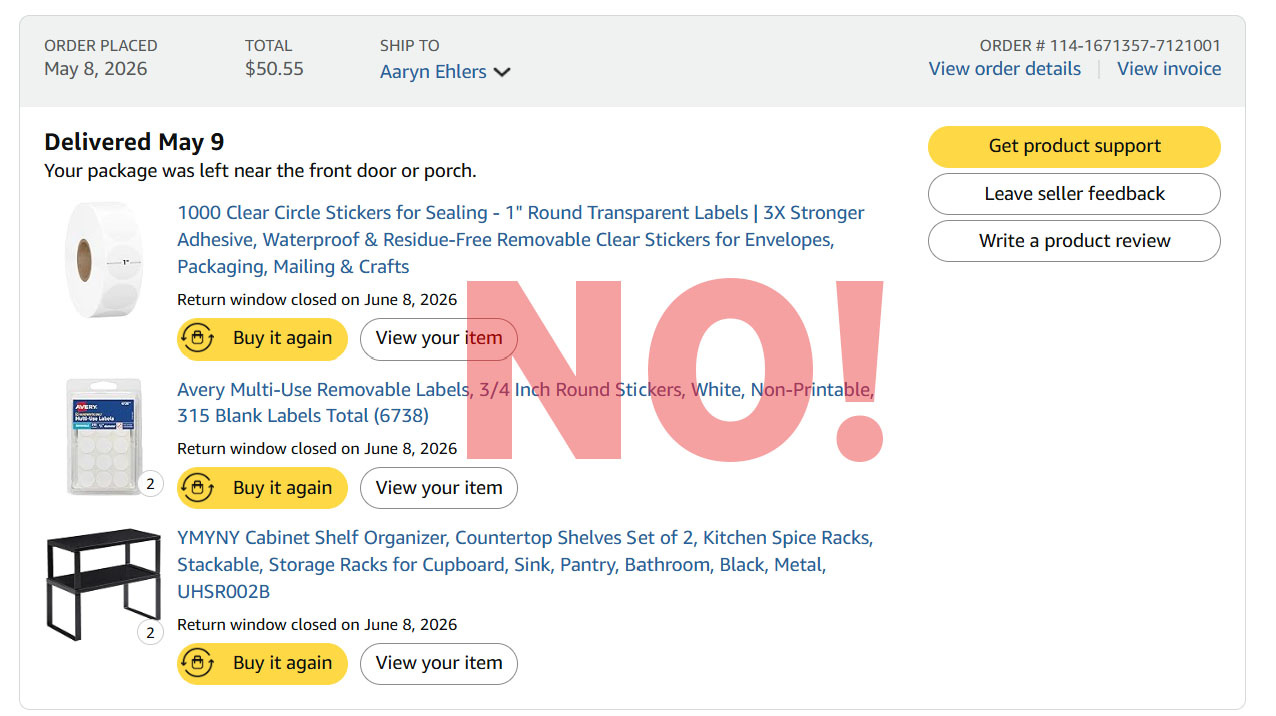Open Avery Multi-Use Labels product image
This screenshot has height=716, width=1276.
(104, 437)
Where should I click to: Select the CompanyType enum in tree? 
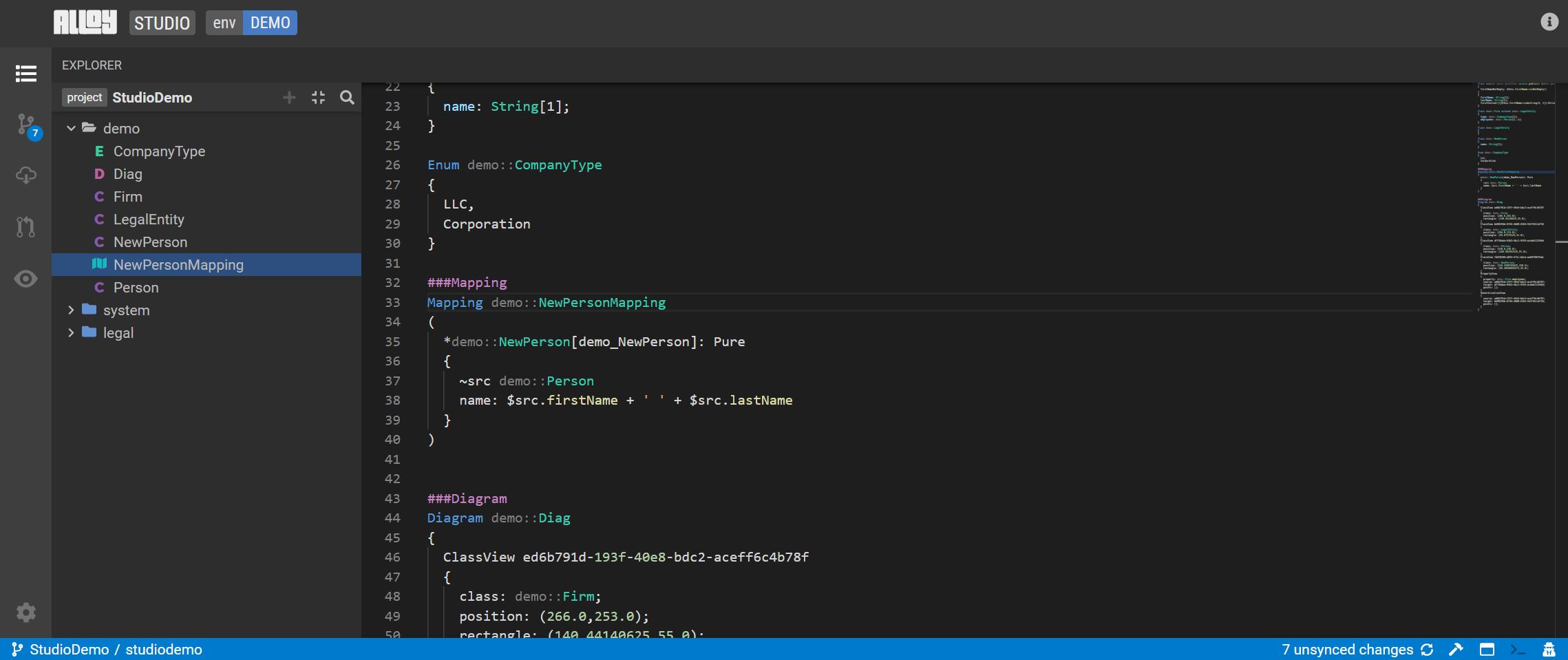159,151
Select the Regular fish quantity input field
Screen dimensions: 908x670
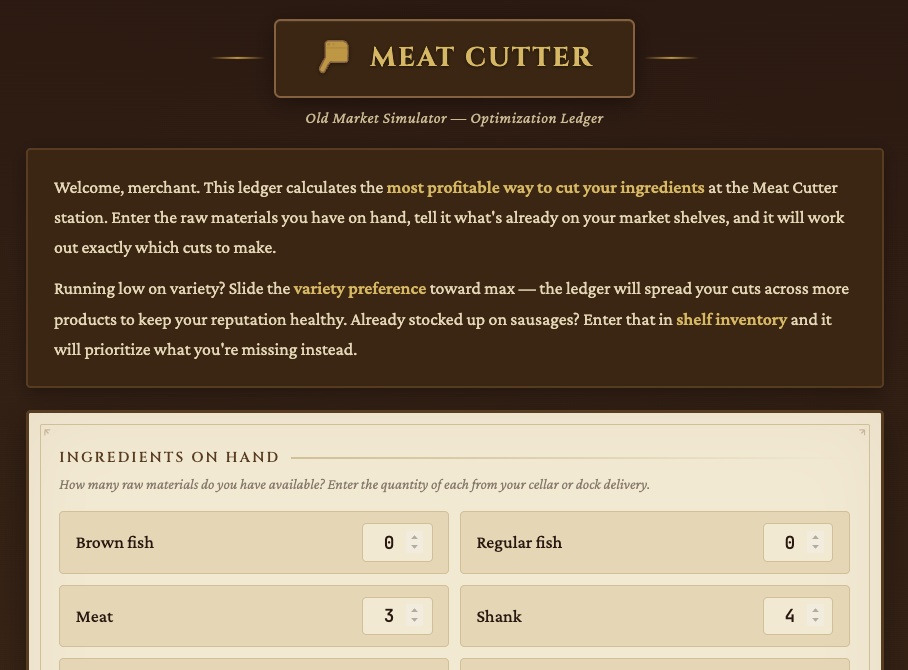pos(790,542)
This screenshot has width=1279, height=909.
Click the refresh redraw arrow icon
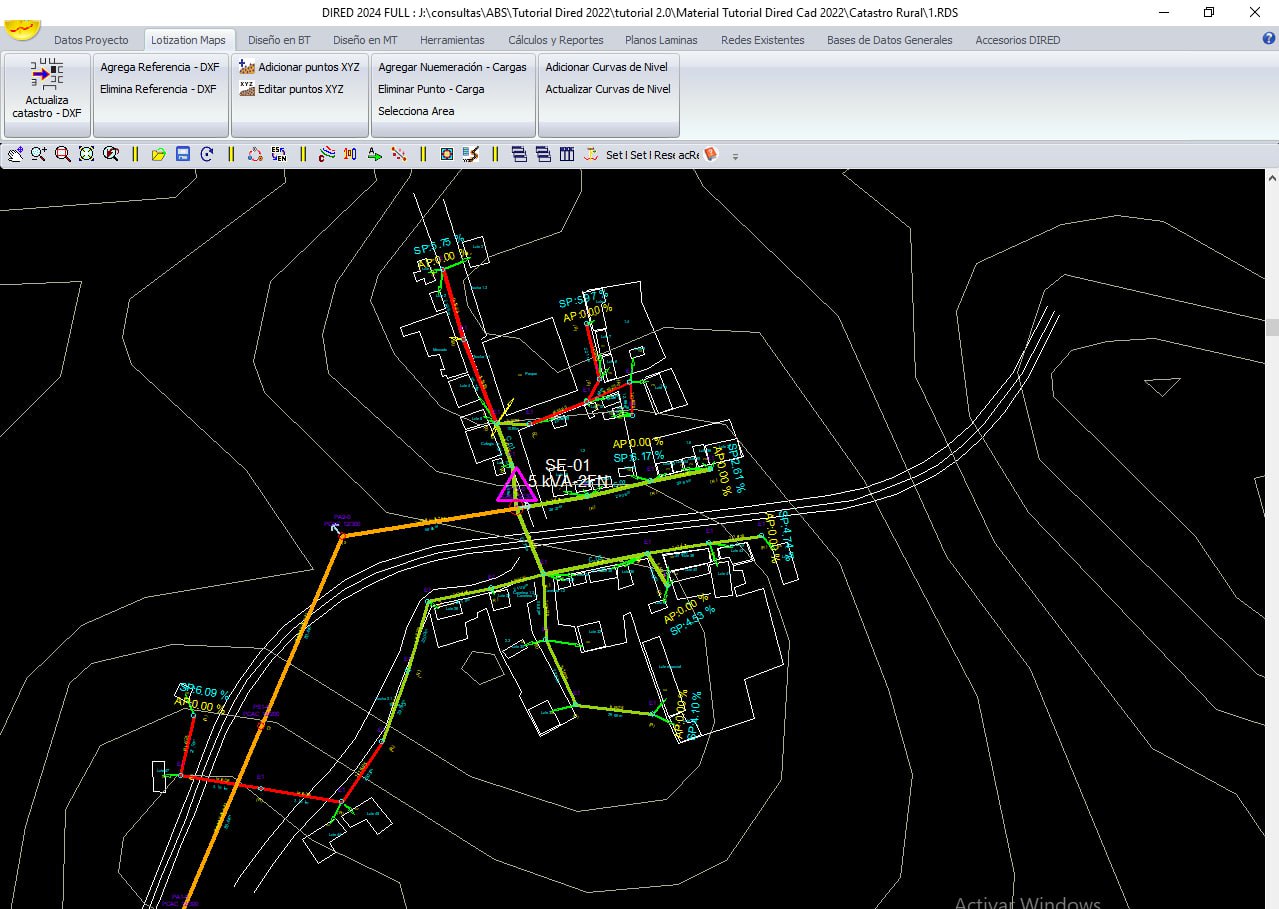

→ Task statement
Give again, word for word, the lines above from the one with "This screenshot has width=1279, height=909." through the final line of the data, both ends included. Do not copy any picture.

→ Response area
This screenshot has width=1279, height=909.
Click the refresh redraw arrow icon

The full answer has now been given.